── Records provided ──

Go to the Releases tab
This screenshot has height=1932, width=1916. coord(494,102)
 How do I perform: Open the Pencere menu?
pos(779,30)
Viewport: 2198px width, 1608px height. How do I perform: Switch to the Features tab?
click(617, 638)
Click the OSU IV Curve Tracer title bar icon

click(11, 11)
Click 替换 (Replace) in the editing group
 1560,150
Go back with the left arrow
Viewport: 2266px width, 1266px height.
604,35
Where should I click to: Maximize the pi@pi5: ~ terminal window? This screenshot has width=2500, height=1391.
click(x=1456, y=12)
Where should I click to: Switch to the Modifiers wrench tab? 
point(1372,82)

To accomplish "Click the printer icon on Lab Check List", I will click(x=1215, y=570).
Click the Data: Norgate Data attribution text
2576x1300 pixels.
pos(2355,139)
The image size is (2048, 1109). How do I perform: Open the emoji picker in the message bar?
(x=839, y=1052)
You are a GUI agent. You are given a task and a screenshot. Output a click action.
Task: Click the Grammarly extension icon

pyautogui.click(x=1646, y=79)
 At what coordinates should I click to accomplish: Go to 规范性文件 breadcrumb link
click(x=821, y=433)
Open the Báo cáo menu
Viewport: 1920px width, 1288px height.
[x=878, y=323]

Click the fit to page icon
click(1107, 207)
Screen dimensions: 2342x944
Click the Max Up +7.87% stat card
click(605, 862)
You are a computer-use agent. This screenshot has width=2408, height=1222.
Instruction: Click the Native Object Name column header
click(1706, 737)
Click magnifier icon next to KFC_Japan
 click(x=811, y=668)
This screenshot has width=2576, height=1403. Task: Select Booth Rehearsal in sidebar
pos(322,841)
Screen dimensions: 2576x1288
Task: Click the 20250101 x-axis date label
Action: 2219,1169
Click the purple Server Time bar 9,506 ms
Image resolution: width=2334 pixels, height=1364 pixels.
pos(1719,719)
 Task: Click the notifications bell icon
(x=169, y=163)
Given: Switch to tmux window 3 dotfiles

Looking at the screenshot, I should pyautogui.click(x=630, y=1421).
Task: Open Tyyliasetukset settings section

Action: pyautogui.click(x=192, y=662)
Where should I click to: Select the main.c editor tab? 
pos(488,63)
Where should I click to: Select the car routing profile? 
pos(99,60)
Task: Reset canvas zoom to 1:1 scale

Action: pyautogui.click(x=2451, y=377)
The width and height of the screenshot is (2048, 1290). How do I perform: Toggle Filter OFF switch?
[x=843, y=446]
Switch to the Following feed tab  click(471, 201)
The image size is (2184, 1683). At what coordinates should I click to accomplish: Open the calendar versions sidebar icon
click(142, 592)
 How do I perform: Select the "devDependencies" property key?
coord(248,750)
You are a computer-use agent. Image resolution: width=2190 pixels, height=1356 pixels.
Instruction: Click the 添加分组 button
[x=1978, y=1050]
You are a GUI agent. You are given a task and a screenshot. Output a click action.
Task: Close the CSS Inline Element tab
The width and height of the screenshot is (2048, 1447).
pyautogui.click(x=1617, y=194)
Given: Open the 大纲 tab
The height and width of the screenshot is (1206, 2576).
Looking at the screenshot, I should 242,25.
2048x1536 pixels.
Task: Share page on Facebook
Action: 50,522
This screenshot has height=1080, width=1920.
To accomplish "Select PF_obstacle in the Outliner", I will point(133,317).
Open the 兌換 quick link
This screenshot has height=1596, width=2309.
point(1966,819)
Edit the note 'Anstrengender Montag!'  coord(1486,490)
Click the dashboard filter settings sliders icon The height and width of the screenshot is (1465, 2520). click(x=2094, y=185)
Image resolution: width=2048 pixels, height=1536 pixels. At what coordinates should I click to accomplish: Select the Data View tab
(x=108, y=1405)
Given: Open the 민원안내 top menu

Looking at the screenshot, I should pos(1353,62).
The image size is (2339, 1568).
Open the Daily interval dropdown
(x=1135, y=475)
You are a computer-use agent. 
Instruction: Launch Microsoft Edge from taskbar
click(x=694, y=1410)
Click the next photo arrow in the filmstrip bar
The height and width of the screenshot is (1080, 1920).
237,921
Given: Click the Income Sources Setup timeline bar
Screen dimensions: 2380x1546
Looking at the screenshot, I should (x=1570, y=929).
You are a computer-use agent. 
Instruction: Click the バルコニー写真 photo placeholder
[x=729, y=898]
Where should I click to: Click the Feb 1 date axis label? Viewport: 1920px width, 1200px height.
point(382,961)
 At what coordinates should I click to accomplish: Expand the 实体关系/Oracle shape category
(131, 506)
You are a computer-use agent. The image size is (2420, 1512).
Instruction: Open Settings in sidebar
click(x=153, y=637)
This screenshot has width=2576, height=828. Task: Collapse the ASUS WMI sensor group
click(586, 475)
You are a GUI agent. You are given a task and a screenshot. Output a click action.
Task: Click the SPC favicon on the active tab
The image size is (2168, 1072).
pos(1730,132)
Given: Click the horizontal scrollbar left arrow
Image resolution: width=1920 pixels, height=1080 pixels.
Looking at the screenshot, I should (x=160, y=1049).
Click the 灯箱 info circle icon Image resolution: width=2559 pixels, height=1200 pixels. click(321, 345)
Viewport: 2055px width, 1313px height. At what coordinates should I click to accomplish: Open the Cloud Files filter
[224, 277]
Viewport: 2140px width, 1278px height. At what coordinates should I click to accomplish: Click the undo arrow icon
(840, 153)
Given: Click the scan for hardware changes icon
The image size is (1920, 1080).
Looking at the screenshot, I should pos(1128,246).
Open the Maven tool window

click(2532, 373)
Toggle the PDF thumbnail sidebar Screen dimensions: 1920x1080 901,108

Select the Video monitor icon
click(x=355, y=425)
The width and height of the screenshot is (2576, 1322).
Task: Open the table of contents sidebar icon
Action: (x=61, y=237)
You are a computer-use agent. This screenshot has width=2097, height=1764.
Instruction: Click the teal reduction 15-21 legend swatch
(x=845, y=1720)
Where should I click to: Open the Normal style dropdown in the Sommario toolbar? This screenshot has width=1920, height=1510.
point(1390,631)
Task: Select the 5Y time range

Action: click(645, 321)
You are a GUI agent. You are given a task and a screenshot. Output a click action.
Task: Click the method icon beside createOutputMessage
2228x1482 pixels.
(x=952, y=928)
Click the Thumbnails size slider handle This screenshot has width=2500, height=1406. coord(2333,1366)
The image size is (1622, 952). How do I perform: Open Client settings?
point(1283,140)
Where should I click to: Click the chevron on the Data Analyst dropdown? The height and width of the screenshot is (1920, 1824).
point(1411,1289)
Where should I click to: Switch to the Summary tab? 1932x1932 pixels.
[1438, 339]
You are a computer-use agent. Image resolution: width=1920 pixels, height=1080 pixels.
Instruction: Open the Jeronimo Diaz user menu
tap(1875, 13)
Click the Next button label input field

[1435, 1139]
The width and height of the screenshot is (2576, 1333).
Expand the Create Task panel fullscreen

───

§ About this exercise: The lines that contain the word "left" are wanted; copy each of them from the records.

§ Answer section:
Go back with the left arrow
Given: Click the horizontal scrollbar left arrow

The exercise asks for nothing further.